■ TASK DETAILS ■
Rewrite the lines starting with the one containing "You are a GUI" and ending with the last line, replacing "skills checklist icon" with "skills checklist button" and keeping everything else the same. Omit the pictures from your answer.

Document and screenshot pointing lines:
[Start]

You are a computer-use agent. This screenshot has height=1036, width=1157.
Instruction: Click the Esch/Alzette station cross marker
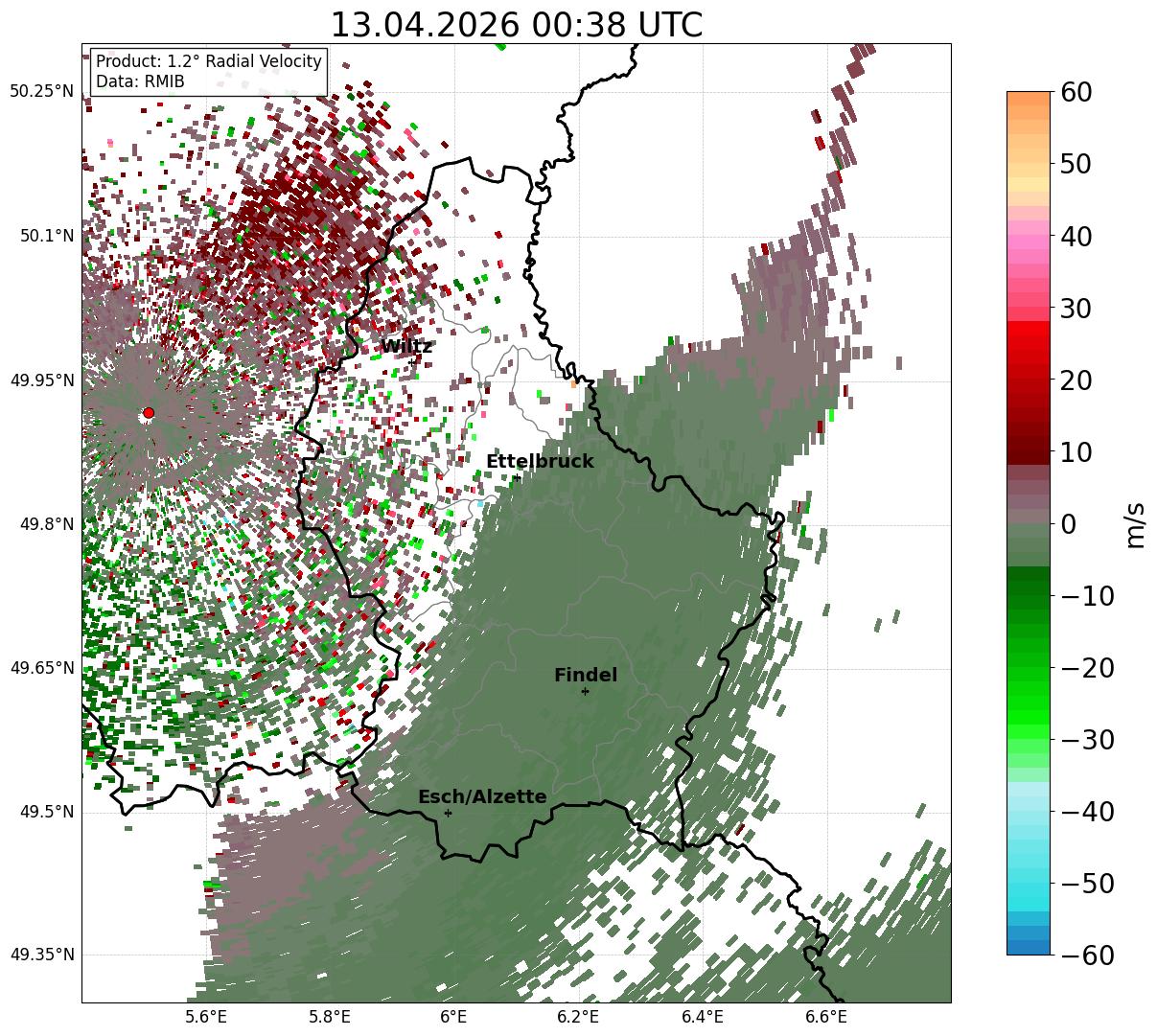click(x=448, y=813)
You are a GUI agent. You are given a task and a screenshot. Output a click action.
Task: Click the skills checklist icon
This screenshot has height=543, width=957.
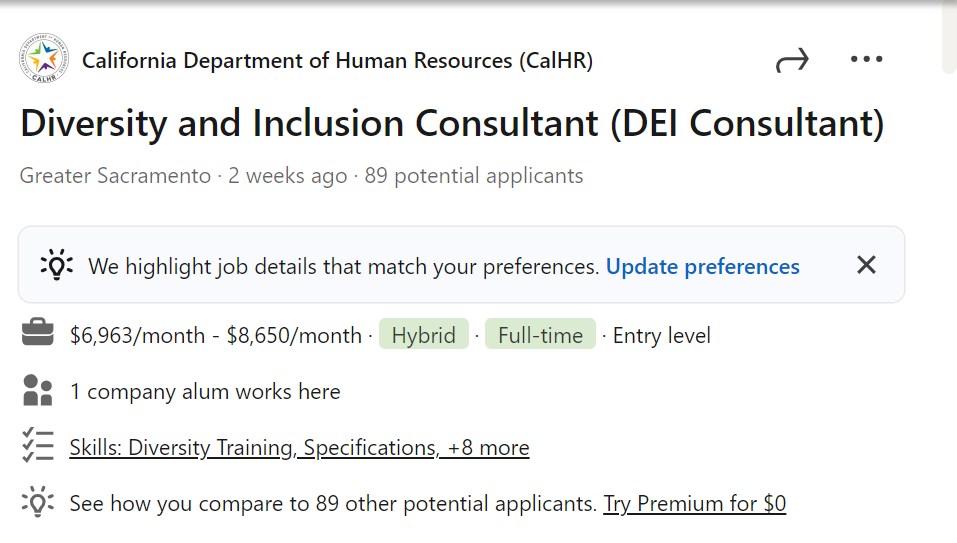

[End]

■ WRITTEN SOLUTION ■
You are a GUI agent. You are given a task and a screenshot. Output a click action.
Task: Click the skills checklist button
This screenshot has height=543, width=957.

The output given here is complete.